Eatstory, a Pompei il menu degli antichi romani

Per la prima volta nell’area archeologica di Pompei arriva il cibo degli antichi romani per far conoscere ai visitatori da tutto il mondo il legame che unisce la storia dell’Italia al proprio patrimonio enogastronomico. L’inaugurazione dell’iniziativa è fissata per sabato 5 novembre dalle ore 9.30 presso il Quadriportico Teatro Pompei con la presenza di Luigi Curatoli, Direttore Generale grande progetto Pompei, di Massimo Osanna, Soprintendente della Soprintendenza speciale per i beni archeologici di Pompei, Ercolano e Stabia, di Dario Franceschini, Ministro Beni Culturali Roberto Moncalvo, Presidente Coldiretti. E’ prevista la degustazione del menu Pompeiano (gustum, primae mensae e secundae mensae) preparato secondo le ricette e consumato secondo le modalità del passato nel contesto storico originale.

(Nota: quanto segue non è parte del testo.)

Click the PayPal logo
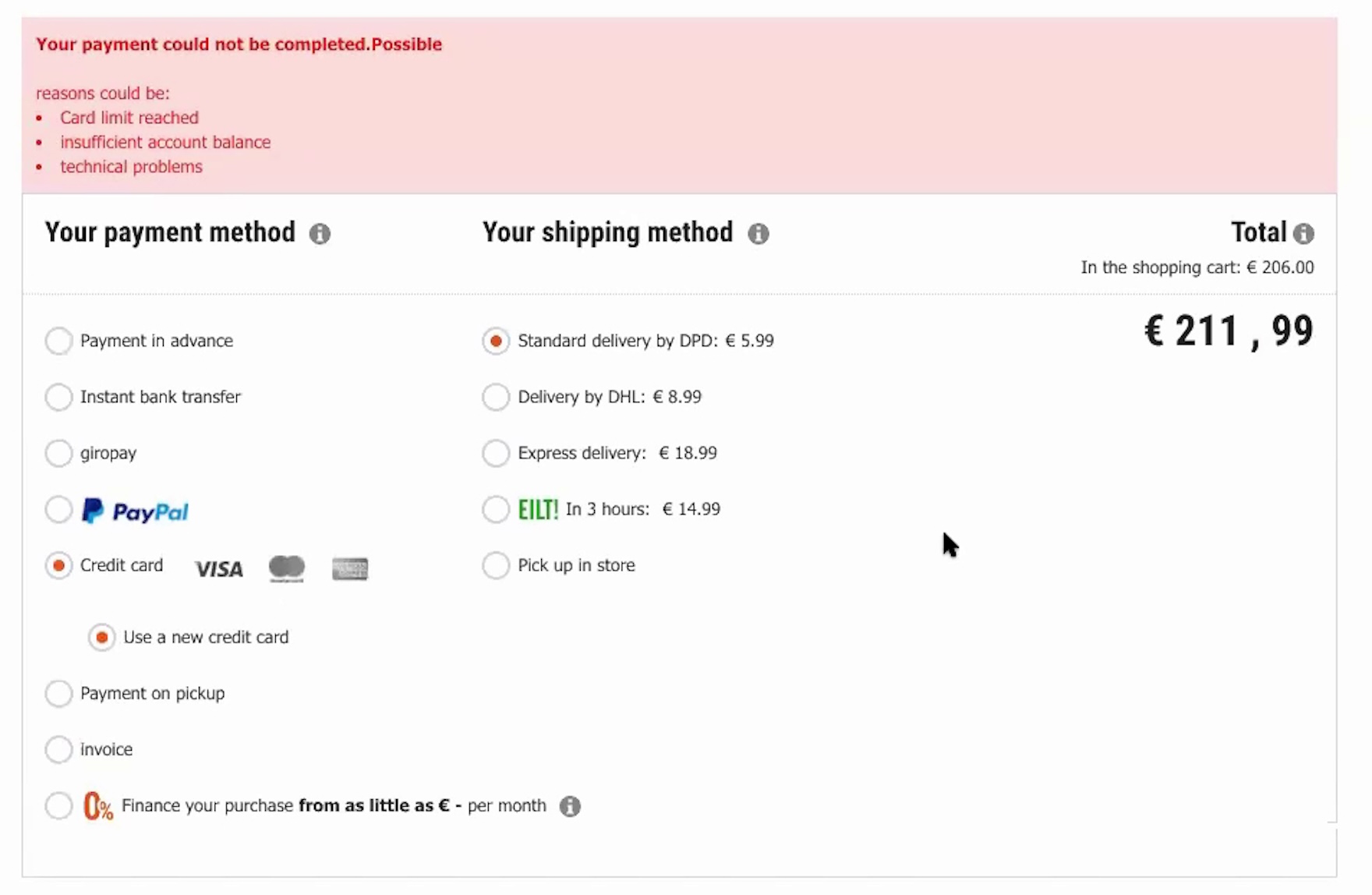Image resolution: width=1372 pixels, height=895 pixels. click(136, 511)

Una opportunità unica al mondo per l’Italia dove cultura e cibo sono le principali leve di attrazione turistica strategiche per il rilancio dell’economia e dell’occupazione nel mezzogiorno ed in tutta Italia, come dimostra il dossier Coldiretti presentato nell’occasione. “Eatstory – da noi il cibo ha una storia” è il titolo del progetto realizzato dalla Coldiretti nell’area archeologica di Pompei che consentirà di fare rivivere ai visitatori degli scavi atmosfere e sensazioni del passato, ma anche l’opportunità di apprendere e partecipare direttamente ad attività di coltivazione, trasformazione e conservazione dei prodotti locali. A conclusione di tale percorso è prevista la degustazione di pietanze o l’acquisto di prodotti preparati secondo le tecniche in uso all’epoca dell’eruzione.